Welcome to your deal review for the month of January. There was a mixed bag of news last month, which included financing activity, industry partnerships and research collaborations. The cell therapy tools industry was front and centre as NeoStem and Invetech struck up a deal to develop a closed, automated cell manufacturing unit for patient-specific therapies.
On the financing side Stemline Therapeutics (STML) and VeraStem (VSTM), both cancer stem cell companies, were out trying to raise capital with varying success. While Stemline priced a deal early in the month to raise ~$60 million, a close has yet to be announced. Proceeds of the deal were to be used for clinical development of its SL-401 antibody targeting interleukin-3 on cancer stem cells. VeraStem successfully closed a $54 million public offering of common stock.
Cord blood stem cell banking giant Cord Blood Registry (CBR) announced a collaboration with Cellular Dynamics International (CDI) to produce induced pluripotent stem cells (iPSCs) from newborn stem cells derived from either cord blood, or cord blood tissue. The research collaboration is a move by the CBR to extract additional value from cryopreserved cord blood for clients. By generating induced pluripotent stem cells using CDI’s methods, the company can provide yet another product offering. Current services available through CBR include storage of cord blood-derived and cord tissue-derived stem cells (both hematopoietic and mesenchymal stem cells).
The Cell Therapy Catapult, a translation centre based in the UK with a focus on cell therapy development, will conduct a Phase 2a study with Athersys (ATHX) for its bone marrow-derived cells (MultiStem) in patients with acute respiratory distress syndrome (ARDS). This follows an announcement that Athersys has been awarded a grant by Innovate UK, for up to £2 million in funding in support of the study. Mesenchymal stem cells have a unique immune tempering ability, via their secretome (the array of molecules secreted by the cell), that make them amenable to indications characterized by acute and aggressive immune response. This makes them suitable for indications like ARDS or sepsis. The Cell Therapy Catapult received £55 million from the UK government to build out infrastructure for GMP cell manufacturing and process development work. Its capacity is expected to be online in 2017.

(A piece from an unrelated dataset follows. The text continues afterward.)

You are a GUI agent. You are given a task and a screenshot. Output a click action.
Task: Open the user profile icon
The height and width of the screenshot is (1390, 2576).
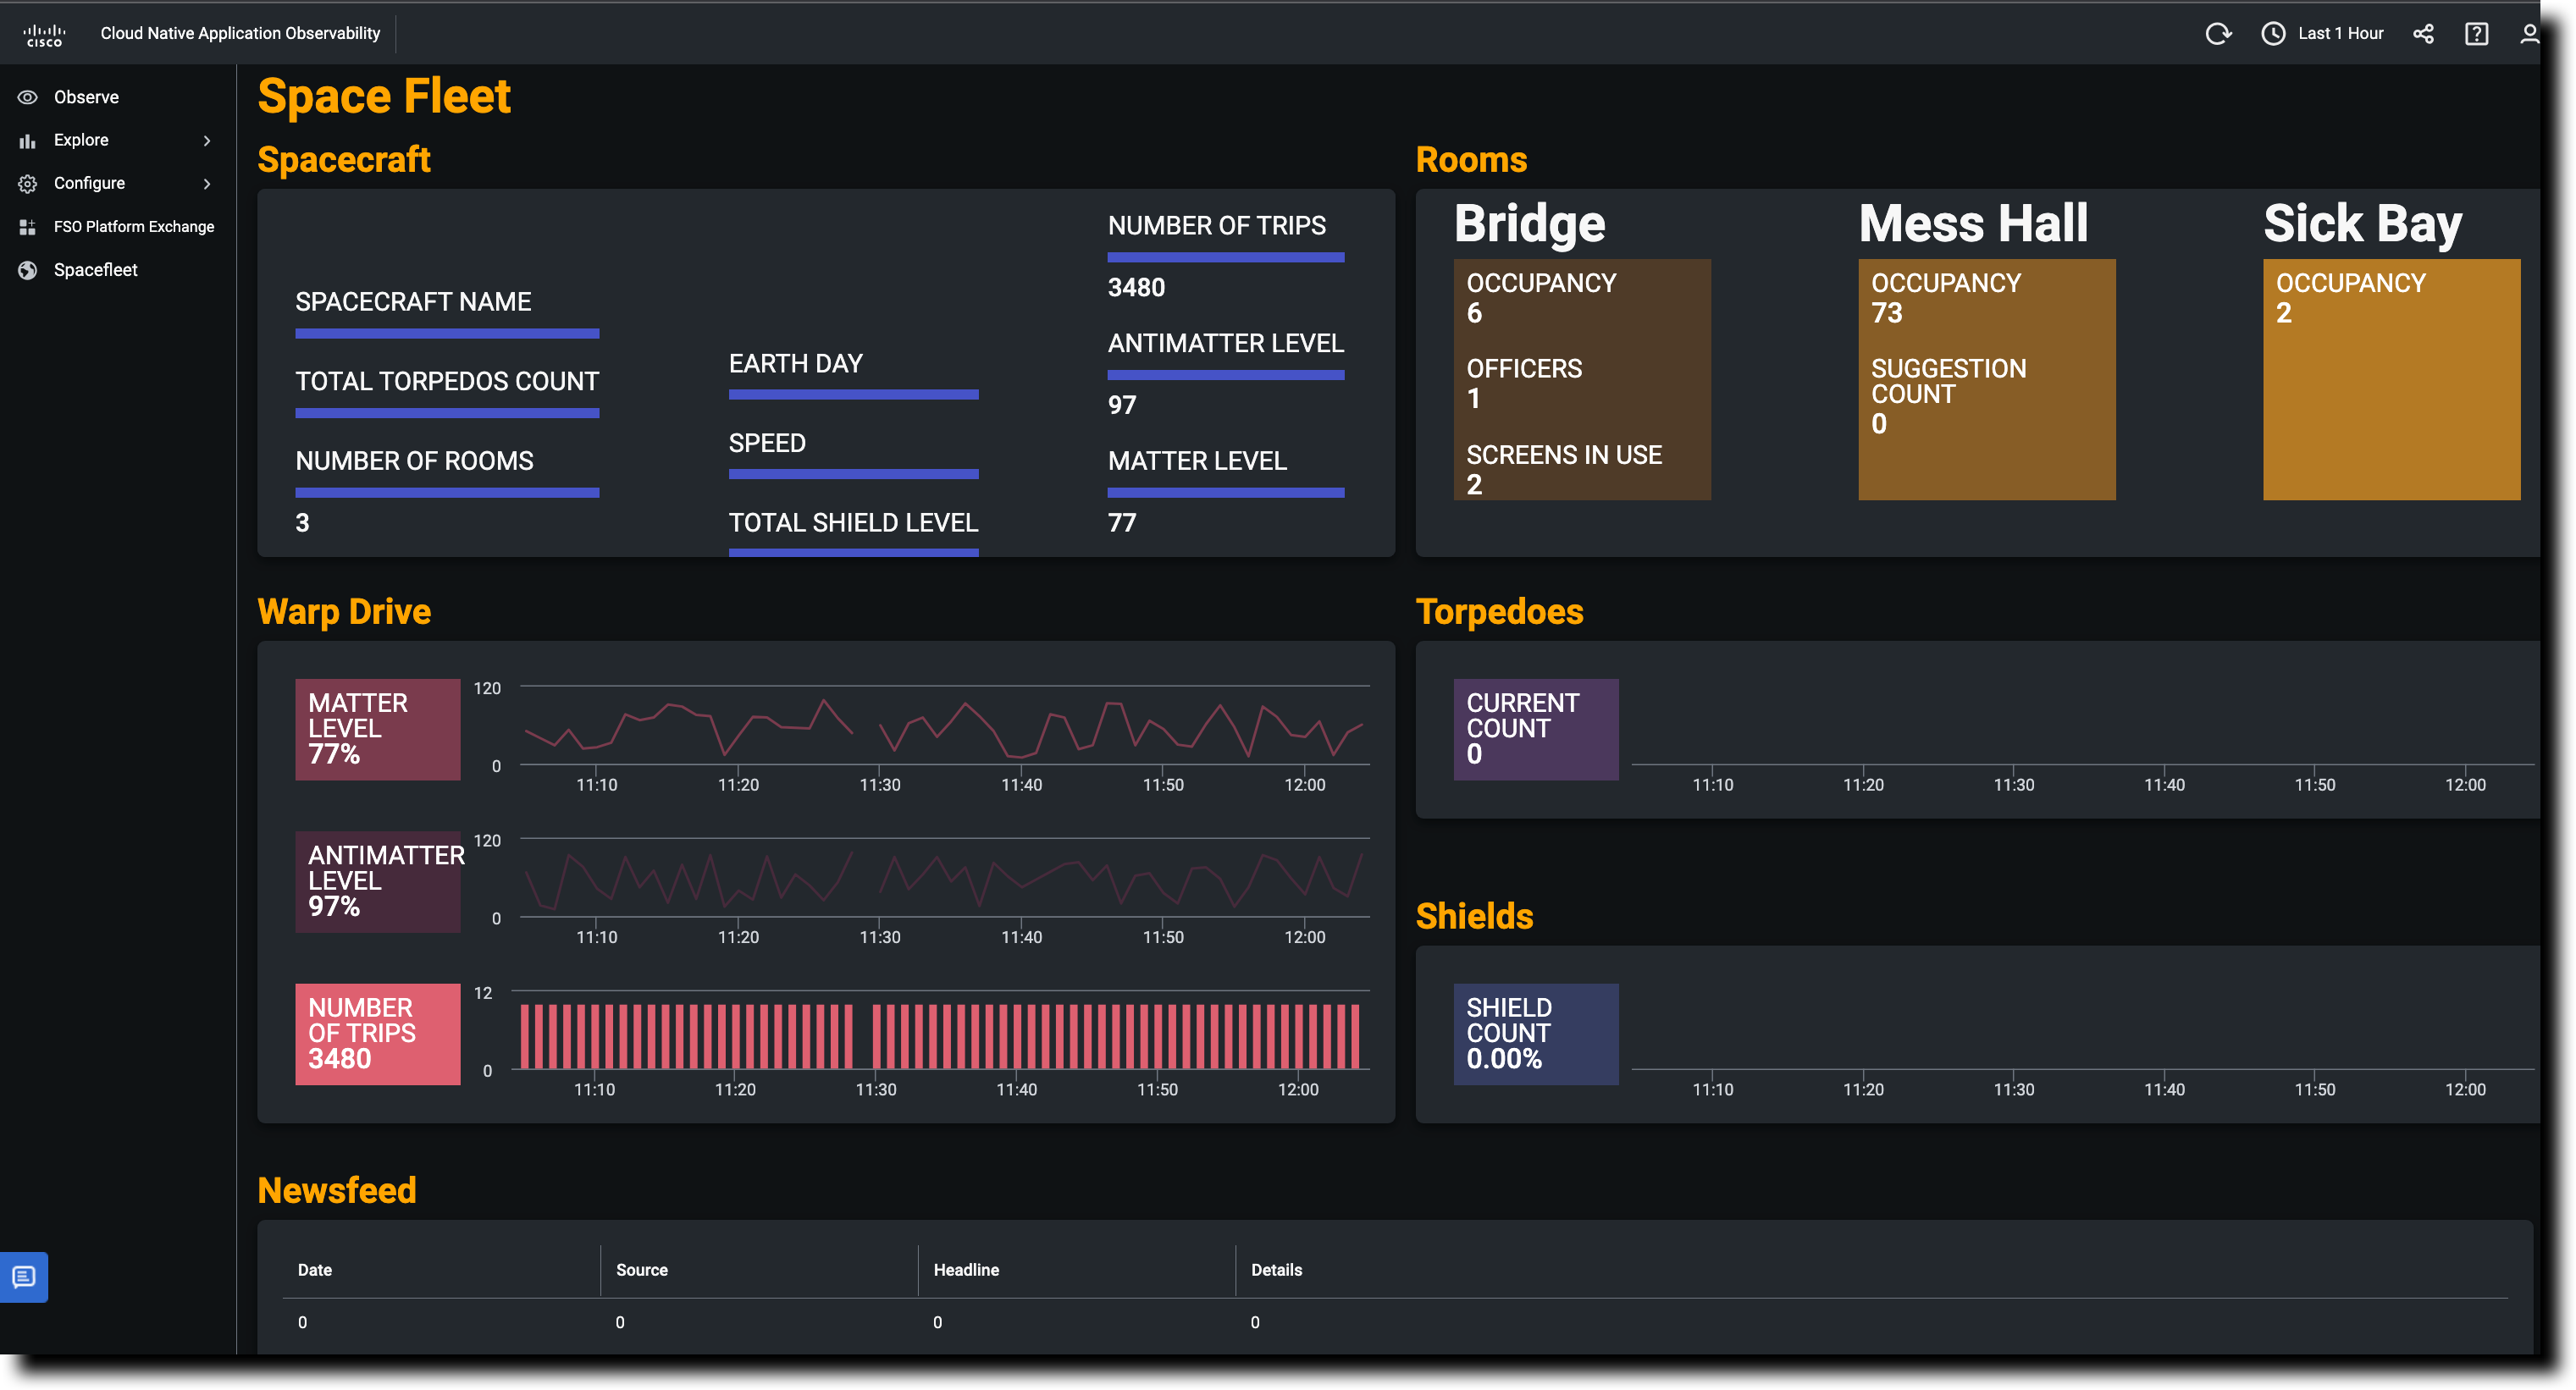pos(2529,34)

The cell therapy tools industry should see immense growth in the coming years as companies, large and small, produce new solutions to make cell manufacturing a seamless and efficient process from start to finish, with in-line monitoring and quality control of cellular products. An example of this trend is a recent deal between privately-owned Invetech and NeoStem (NBS), who have partnered to develop a closed system cell manufacturing unit that can be deployed for the production of patient-specific therapies. Invetech will focus on system design and engineering, while NeoStem will put its cell expertise to work with the addition of various cell manipulation apparatuses inside the unit. An instrumentation platform, disposable flow path, and software interface for protocol selection will all be included in the unit design. NeoStem will supply the unit, commercially, which would make it the company’s first product in the cell therapy tools market.
Cell-based immunotherapy contender Kite Pharma (KITE), which is up against the likes of Juno Therapeutics (JUNO) in the quest for CAR-T therapies, is strengthening its preclinical research through a collaboration with Professor Zelig Eshhar at the Tel Aviv Sourasky Medical Center. Dr. Esshar is a pioneer in the CAR-T research, and will work with the company to develop novel approaches and targets for CAR-T therapy.
Manufacturing of patient-specific therapies is a hot topic in the cell therapy space. Not only with the news of the NeoStem-Invetech deal. Yesterday JUNO, which is cashed-up from its recent $300 million IPO, announced it has leased a space in Bothell, Washington to build its own manufacturing capabilities for the production of CAR-T therapies. While most companies will not have the cash, or clinical bandwidth, to justify this approach, the development of closed, modular cell manufacturing units should ensure there is GMP manufacturing capacity for patient-specific therapies wherever it is needed.